++ed by:
Author image Sam Vilain
and 1 contributors


threads::tbb - interface to the Threading Building Blocks (TBB) API


 # this synopsis is available as examples/incredible-threadable.pl
 package Incredible::Threadable;
 use threads::tbb;

 sub new {
     my $class = shift;
     # make containers which are efficient and thread-safe
     tie my @input, "threads::tbb::concurrent::array";
     push @input, @_;  # coming soon: @input = @_
     tie my @output, "threads::tbb::concurrent::array";
     bless { input => \@input,
             output => \@output, }, $class;

 sub parallel_transmogrify {
     my $self = shift;

     # Initialize the TBB library, and set a specification of required
     # modules and/or library paths for worker threads.
     my $tbb = threads::tbb->new( requires => [ $0 ] );

     my $min = 0;
     my $max = scalar @{ $self->{input} };
     my $range = threads::tbb::blocked_int->new( $min, $max, 5 );

     my $body = $tbb->for_int_method( $self, "my_callback" );

     $body->parallel_for( $range );

 sub my_callback {
     my $self = shift;
     my $int_range = shift;

     for my $idx ($int_range->begin .. $int_range->end-1) {
         my $item = $self->{input}->[$idx];

         my $transmuted = $item->transmogrify;

         $self->{output}->[$idx] = $transmuted;

 package Item;
 sub transmogrify {
     my $self = shift;

 package main;
 use feature 'say';

 unless ($threads::tbb::worker) {  # single script uses can use this
     my $parallel_transmogrificator = Incredible::Threadable->new(
         map { chomp; bless { id => $_ }, "Item" } <>

     say "Turned to $_" for $parallel_transmogrificator->results();


This module provides access to the a selection of Intel's Threading Building Blocks (TBB) library to Perl programs. TBB is a C++ library that provides pre-tested, scalable algorithms for solving a number of common problems that benefit from parallelism.

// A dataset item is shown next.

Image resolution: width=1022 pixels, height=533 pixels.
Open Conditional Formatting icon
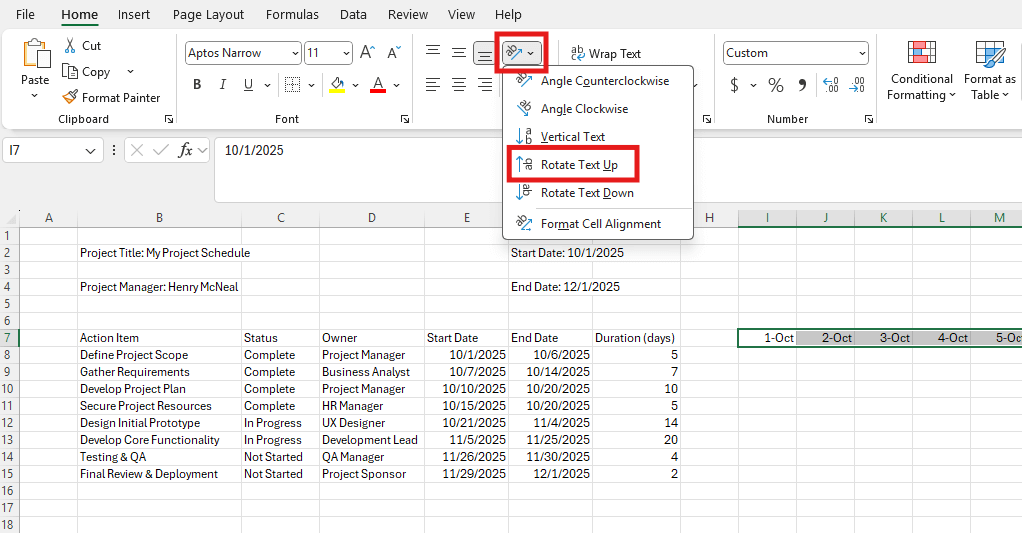click(x=921, y=54)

The API provided by TBB and this module is quite different to threads as provided by POSIX threads and "use threads;" - instead of directly starting threads and managing their activity and communication/synchronisation, an API is provided that provides data parallelism;

Not a thread-centric API

With threads::tbb, you don't write your algorithms from the perspective of a thread and what the thread should do next. Instead, a selection of parallelism primitives which have been found to be workable and scalable are provided.

Just as when writing "co-operative multi-threading" programs as with Event or POE, the challenge is to break heavy work into small but substantial, generally non-blocking chunks of work. "Substantial" is yet to be quantified; it's likely to be around the ballpark of 1,000's of Perl runloop iterations. Unlike event-based programming, you can freely recurse into the library, start new parallel sections, and expect all runnable tasks to process, up to the number of threads that you started.

As your program runs, the API allows the TBB library to keep queues (trees actually) of runnable tasks. These are identified and kept in thread-affinitive task lists. Other threads can come along and "steal" work from these lists, to keep cores busy.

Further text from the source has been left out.